# [Exercise requirements]
Go through the listing below and write out exactly the lines from the one that mentions "Instruction: Select the Music filter chip" through the one that mentions "Instruction: Click this.setData", minus the pictures.

# [Data]
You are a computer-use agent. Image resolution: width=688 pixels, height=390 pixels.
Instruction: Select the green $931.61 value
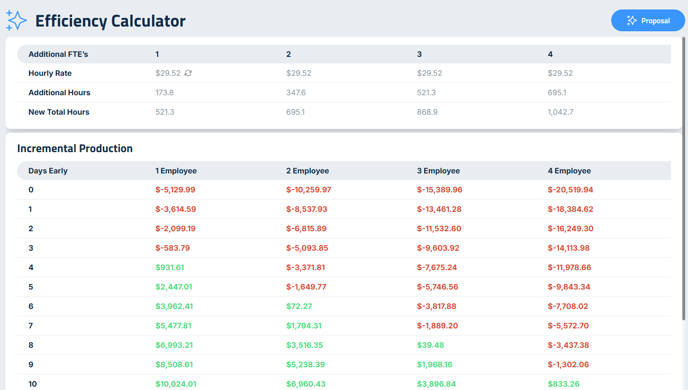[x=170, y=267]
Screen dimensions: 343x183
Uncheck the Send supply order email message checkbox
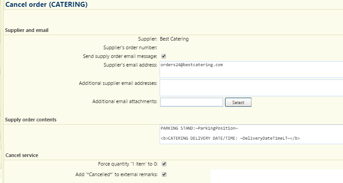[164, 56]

---

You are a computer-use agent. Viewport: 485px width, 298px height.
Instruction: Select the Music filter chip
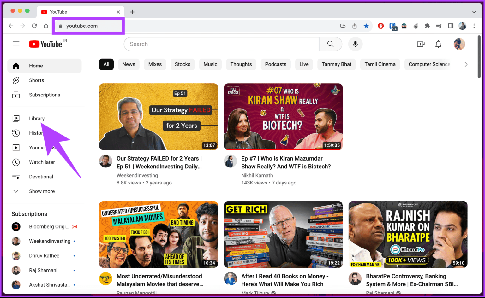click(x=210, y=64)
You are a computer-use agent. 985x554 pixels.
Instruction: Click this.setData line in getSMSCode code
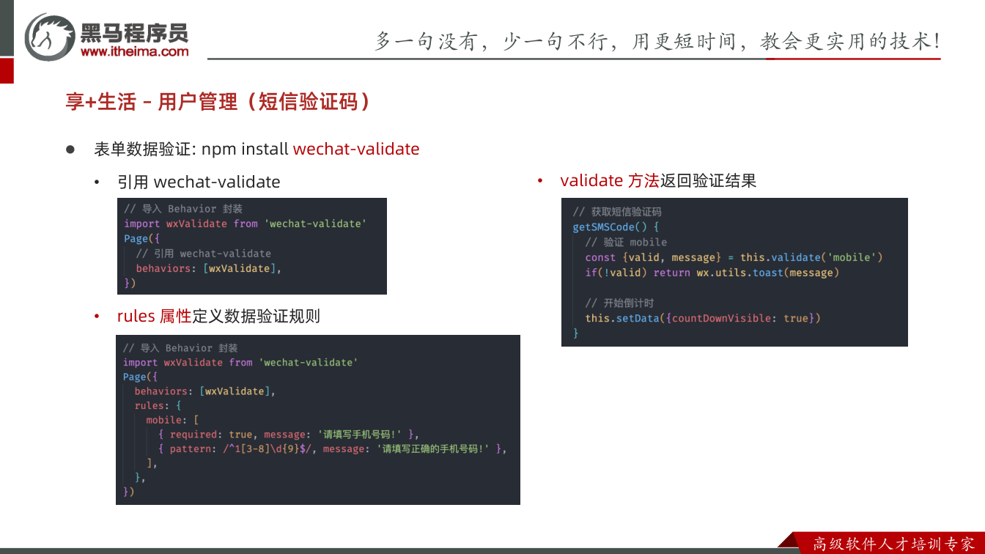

# [Task response]
Instruction: Select the Music filter chip
click(x=210, y=64)
You are a computer-use agent. 985x554 pixels.
Instruction: Click this.setData line in getSMSCode code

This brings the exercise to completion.